▶ _YOUR GOAL_
Skipping all pictures, please restate word for word the lines from the one that contains "Image resolution: width=1568" through the last line of the entries.

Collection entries

◇ ◇ ◇ ◇ ◇ ◇ ◇

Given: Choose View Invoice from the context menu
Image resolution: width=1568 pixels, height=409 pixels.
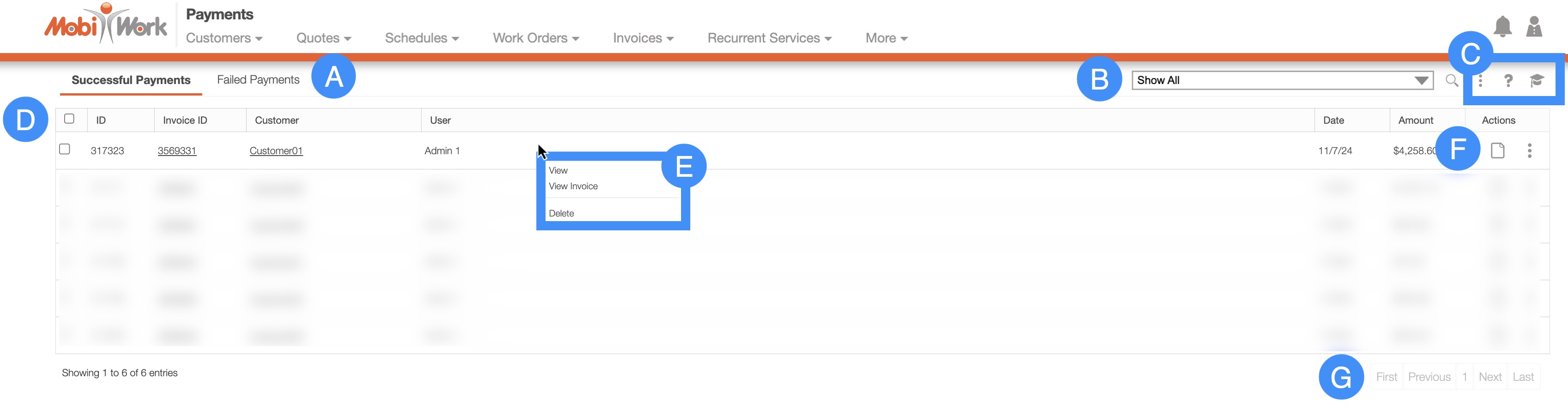Looking at the screenshot, I should point(573,186).
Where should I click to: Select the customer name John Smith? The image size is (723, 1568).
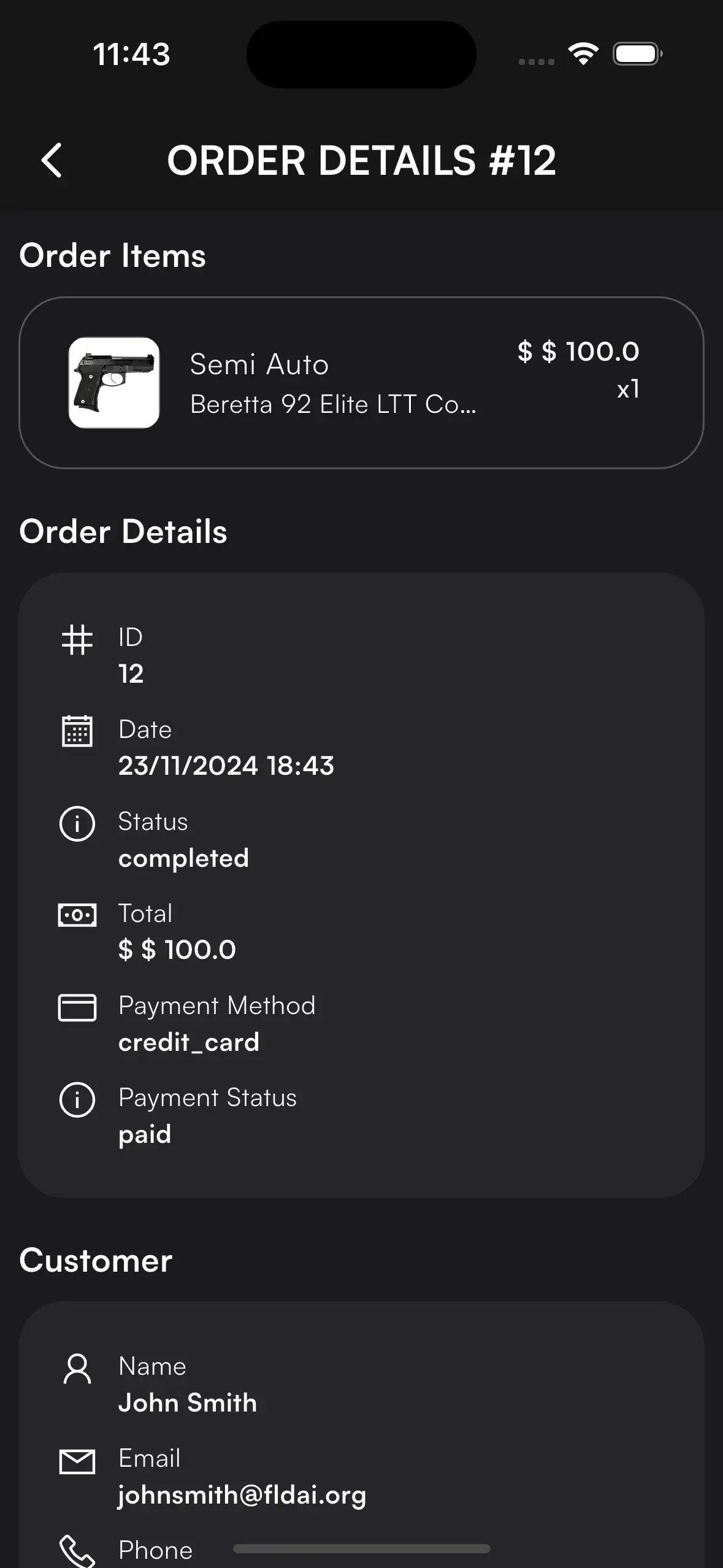click(188, 1403)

◇ ◇ ◇ ◇ ◇ ◇ ◇

▶ _SOLUTION TO THIS TASK_
Image resolution: width=1568 pixels, height=409 pixels.
Looking at the screenshot, I should point(573,186).
Where should I click to: Select the customer name John Smith? The image size is (723, 1568).
click(188, 1403)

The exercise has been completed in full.